The courses are the same in any European country, held by the Welding Institutes of that country, and also the exams are the same. Thus, Welding Engineers from different countries will talk the same language in Europe and also will use the same standards and create the same WPS-es. I am Welding Engineer and right now I am attending an IWE course. There are many things you forget if you don't have to use it in your specific field, also you update your knoledge more efficiently then only reading articles from any welding magazine. I think it is a way that may lead to less problems in welding-related issues. Bye.
RE: Welding Engineering
In the USA, the individual States licence Engineers to practice as Professional Engineers. At this moment, no State regulations that I am aware require sign off of documents by a Welding Engineer and only the State of Ohio has exams in Welding Engineering. Two States, Oklahoma & Alaska, originally required AWS Certified Welding Inspectors to inspect weldments.
In the USA, civil litigation for engineering errors which lead to loss of life or property are directed at those with "deep pockets" - not the individual engineer or engineers who made the error or were highly negligent in their duties. In instances where loss of life has ocurred and for which States require signature of a PE, the PE providing his signature has been found criminally responsible only in a few instances - most of them in California and most involving Civil Engineers.
RE: Welding Engineering
What exactly do you mean when you state "no company will be certified for any welding-type activity, begining with 2005, if they don't have personell that have EWE or IWE Diploma". What certification is implied?

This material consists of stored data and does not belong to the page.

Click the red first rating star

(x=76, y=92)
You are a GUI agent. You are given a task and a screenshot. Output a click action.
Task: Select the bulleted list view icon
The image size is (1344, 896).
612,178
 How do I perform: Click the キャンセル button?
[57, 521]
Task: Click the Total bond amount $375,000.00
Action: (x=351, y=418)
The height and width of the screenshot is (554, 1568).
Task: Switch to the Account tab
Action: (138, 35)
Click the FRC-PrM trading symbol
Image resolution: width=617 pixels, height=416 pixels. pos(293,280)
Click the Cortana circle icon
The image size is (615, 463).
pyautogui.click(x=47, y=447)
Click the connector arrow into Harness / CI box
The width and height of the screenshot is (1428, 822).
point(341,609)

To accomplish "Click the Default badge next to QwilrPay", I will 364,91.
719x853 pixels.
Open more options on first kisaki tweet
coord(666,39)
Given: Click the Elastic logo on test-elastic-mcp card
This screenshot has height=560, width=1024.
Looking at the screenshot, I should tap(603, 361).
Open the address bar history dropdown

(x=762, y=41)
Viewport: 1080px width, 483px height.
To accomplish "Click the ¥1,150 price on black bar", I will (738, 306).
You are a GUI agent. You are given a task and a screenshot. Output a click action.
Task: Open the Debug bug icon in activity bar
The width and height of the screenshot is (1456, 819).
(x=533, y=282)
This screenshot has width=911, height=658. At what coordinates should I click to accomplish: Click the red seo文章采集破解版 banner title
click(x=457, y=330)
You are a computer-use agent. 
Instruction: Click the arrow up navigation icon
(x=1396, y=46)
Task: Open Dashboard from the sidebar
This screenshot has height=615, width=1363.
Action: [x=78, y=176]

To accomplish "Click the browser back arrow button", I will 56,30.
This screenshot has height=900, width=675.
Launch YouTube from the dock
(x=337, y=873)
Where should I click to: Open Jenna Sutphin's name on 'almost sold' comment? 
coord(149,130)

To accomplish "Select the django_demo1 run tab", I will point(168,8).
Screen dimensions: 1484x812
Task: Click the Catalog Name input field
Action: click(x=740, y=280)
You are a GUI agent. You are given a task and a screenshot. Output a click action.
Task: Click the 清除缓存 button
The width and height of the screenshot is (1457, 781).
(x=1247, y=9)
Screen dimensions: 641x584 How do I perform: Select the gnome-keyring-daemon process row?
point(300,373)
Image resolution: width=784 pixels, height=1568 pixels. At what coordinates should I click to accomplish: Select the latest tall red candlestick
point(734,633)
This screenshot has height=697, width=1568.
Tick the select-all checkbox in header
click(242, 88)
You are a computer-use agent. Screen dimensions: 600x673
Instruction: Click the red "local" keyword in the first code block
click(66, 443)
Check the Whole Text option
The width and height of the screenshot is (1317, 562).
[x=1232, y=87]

Does this effect ASME Boiler and Pressure Vessel Code stamp holders in Europe that design and fabricate boilers and pressure vessels?
RE: Welding Engineering
RE: Welding Engineering
If your company is ISO or TÜV certified, when they come for the next audit, they will ask for the qualified personell, which also should be documented (and they do not recognize other then EWE or IWE Diploma). You don't show them the man with the Diploma, you're certificate is simply withdrawn. If you have this personell, then they proceed to the real audit.
If you are ASME certified, and your client is happy with your certificate, and with the product you manufacture, then you won't have ISO audit. But, if a client requires ISO or TÜV certificate for your product, then you will want to obtain ISO or TUV certificate, and then you need that personell.
Rich2001;
What do you mean by "the USA is behind the eight-ball."?
RE: Welding Engineering
Similar in the late 80's, ISO 9000 was looked on something that would not be needed and few companies bothered even to look at the standard, but by 1992 things changed. There was a rush of companies trying to obtain certifications.
Quite a conundrum, n’est-ce pas?
RE: Welding Engineering
The US is as big as the whole Europe. After having a unified standard system for Europe, as the US already has its own, I'll want to see how easyly would change Europe its own standard system into something else.
RE: Welding Engineering
There are a gaggle of reasons why no schools have expressed any interest, but chief among them is that the schools fail to see any value in the IWE diploma, and that American industry does not specify the IWE diploma as an essential personnel qualification.
Right now, the rules are still a bit fuzzy with regards to where a USA citizen may go to obtain an IWE diploma. There are courses offered in English in Germany and Canada (they are about 450 hours, maybe three months in duration) but no one has quite figured out if the host country can even issue a diploma to a non-resident.
RE: Welding Engineering
I've looked into the AWS program for certifying welding engineers, and any comments anyone has on that program would be of interest to me.